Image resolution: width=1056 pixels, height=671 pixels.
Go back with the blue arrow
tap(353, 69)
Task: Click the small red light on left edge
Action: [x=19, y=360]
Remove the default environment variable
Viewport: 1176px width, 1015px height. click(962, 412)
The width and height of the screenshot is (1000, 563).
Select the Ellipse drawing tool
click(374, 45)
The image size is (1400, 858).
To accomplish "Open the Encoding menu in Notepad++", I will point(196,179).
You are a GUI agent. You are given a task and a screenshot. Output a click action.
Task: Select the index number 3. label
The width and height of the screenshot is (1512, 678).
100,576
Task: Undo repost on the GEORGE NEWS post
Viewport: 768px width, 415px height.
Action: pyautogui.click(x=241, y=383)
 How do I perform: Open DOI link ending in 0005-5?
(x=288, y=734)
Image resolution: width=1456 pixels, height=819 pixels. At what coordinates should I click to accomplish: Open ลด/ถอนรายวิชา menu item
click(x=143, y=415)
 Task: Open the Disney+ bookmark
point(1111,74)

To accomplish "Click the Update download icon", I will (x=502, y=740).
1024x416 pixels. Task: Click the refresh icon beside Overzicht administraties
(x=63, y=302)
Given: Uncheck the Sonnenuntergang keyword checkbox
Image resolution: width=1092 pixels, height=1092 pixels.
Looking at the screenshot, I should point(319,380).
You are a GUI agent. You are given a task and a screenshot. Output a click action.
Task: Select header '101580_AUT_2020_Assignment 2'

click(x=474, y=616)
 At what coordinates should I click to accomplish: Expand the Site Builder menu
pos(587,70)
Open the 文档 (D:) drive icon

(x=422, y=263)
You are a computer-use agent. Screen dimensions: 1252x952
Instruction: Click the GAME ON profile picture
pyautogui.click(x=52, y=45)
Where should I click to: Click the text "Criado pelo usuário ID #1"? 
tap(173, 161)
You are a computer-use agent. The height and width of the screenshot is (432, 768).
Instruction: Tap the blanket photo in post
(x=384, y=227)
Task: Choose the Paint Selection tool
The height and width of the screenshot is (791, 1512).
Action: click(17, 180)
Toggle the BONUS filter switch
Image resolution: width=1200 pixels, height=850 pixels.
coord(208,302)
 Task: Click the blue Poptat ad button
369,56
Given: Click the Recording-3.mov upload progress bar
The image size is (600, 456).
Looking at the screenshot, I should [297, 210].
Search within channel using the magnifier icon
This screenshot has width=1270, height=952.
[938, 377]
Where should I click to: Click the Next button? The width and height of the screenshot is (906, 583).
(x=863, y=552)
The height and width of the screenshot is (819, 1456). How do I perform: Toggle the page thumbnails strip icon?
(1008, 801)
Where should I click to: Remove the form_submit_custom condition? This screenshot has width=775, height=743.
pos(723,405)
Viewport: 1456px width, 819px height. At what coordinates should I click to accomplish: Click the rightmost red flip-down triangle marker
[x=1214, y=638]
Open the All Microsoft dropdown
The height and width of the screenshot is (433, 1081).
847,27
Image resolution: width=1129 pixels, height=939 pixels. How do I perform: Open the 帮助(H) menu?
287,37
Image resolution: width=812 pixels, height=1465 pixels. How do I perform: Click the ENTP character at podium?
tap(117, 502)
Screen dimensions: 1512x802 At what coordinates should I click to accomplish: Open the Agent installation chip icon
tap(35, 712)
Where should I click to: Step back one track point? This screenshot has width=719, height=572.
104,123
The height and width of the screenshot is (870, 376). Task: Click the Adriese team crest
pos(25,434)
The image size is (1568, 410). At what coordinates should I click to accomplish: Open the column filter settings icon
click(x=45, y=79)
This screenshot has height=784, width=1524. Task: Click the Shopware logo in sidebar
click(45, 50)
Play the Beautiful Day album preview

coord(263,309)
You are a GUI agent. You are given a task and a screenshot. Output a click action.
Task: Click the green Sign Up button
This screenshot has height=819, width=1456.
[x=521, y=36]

----

▸ **RICHIESTA SCRITTA**
Individua nei dati qui sopra ogni riga in cui compare la parola "computer" e ricopiala.

▸ **LA RISPOSTA**
You are a computer-use agent. Screen dimensions: 1252x952
You are a computer-use agent. The height and width of the screenshot is (432, 768).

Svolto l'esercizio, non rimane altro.